Simply draw a line where I have laid the tube down, and cut.

Now if your talking about mass producing a bunch, you could always use a small piece of wood and a clamp.  Slide the wood where ever it needs to be and clamp it in place...  You'd be surprised how well it'll stay in place!




Scott (I keep it simple) B


----------



## navycop (Jan 22, 2011)

SkookumPens said:


> Is this what you are looking for? Penn State has it.
> http://tinyurl.com/4bhw2ug
> 
> Craig Chatterton
> Puyallup, WA


Something like that. But it was one made from scrap wood, by I think an IAP member.


----------



## Wildman (Jan 22, 2011)

I like cutting blanks on my bandsaw. Use similar version, can make simple sled or add bells and whistles if you wish.  Simple, fast, and safe! There may be other examples in the library too!

Bandsaw Sled
http://content.penturners.org/articles/2004/cutoffsled.pdf


----------



## KenV (Jan 22, 2011)

Mike -- I do not have it either but have seen it 

As I remember, a zero clearance bed of MDF with a sliding stop and a couple of Staco style clamps to hold both ends of the blank.  The sliding block was set with the tube and blade and the clamps held both sides of the cut.  

Good layout in general for zero clearance bed and jigs for chop saw is in the Malcolm Tibbits book -- he is acknowledged as one of the masters of segmented construction and turning.  

Sorry I cannot be of more assistance --


----------



## manatee (Jan 22, 2011)

I use the one from PSI and it works great.I marked my Mitre saw fence so I could take it off and reinstall it easily. Save a lot of material also.


----------



## fernhills (Jan 22, 2011)

Wildman said:


> I like cutting blanks on my bandsaw. Use similar version, can make simple sled or add bells and whistles if you wish.  Simple, fast, and safe! There may be other examples in the library too!
> 
> Bandsaw Sled
> http://content.penturners.org/articles/2004/cutoffsled.pdf



That is what i use.  I have a 90`s Sears bandsaw with the tilting head, so i have a few sleds at a different angles.  Works great.  Carl;


----------



## PenMan1 (Jan 22, 2011)

Sorry, Mike. Someone posted a shop built jig for this task in the last two weeks. I have looked and can't find the post now.

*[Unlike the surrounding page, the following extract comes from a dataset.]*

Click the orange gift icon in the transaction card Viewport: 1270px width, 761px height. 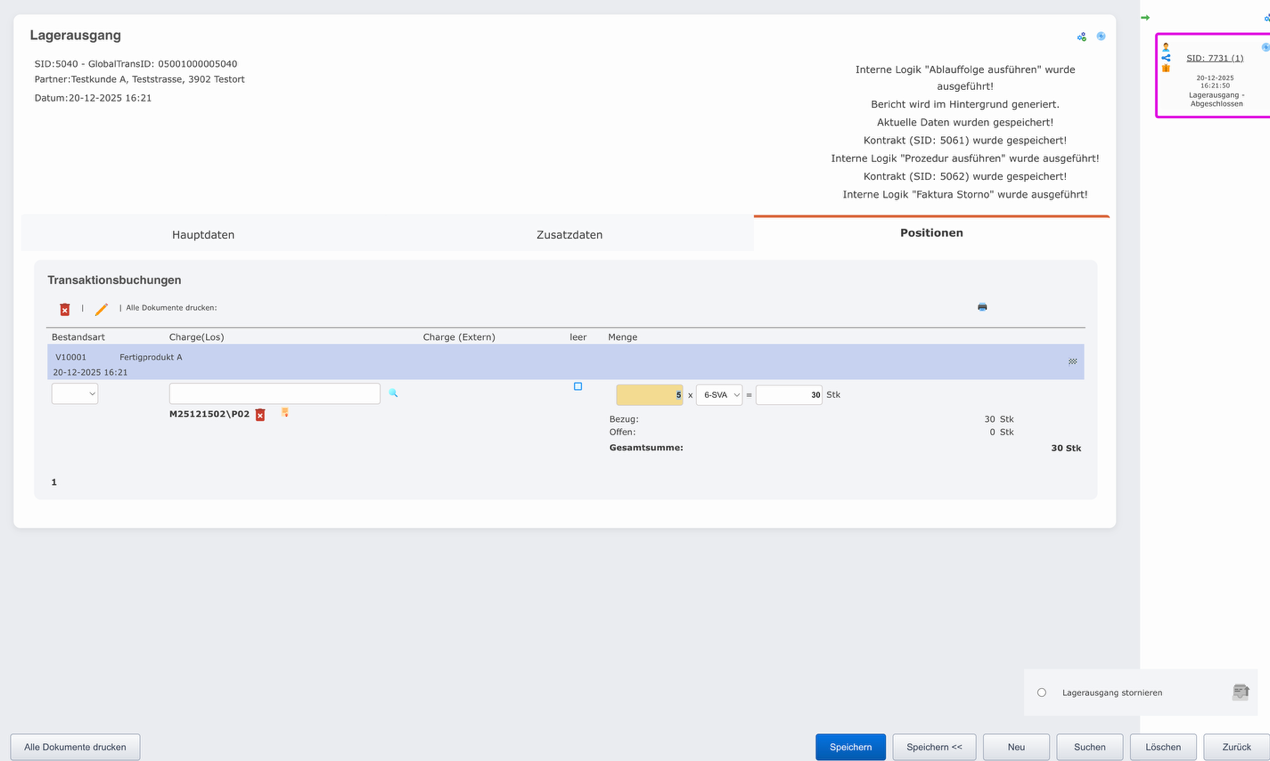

I guess that just points out the importance of posting things into the library!

There is a post here SOMEWHERE that shows how to build this.


----------



## Phil Hansen (Jan 22, 2011)

I made one similar to this but modified it to work in a table saw sled.
Works like a dream.

http://www.penturnersparadise.ca/forum/showthread.php?t=2032&highlight=blank+cutting+jig

http://www.penturnersparadise.ca/forum/
showthread.php?t=2032&highlight=blank+cutting+jig

Not sure if the first one will work with the truncation.
With the second one watch the wrap

HTH

Phil


----------



## PenMan1 (Jan 22, 2011)

I bought the one from PSI. It works ok, but has a design flaw.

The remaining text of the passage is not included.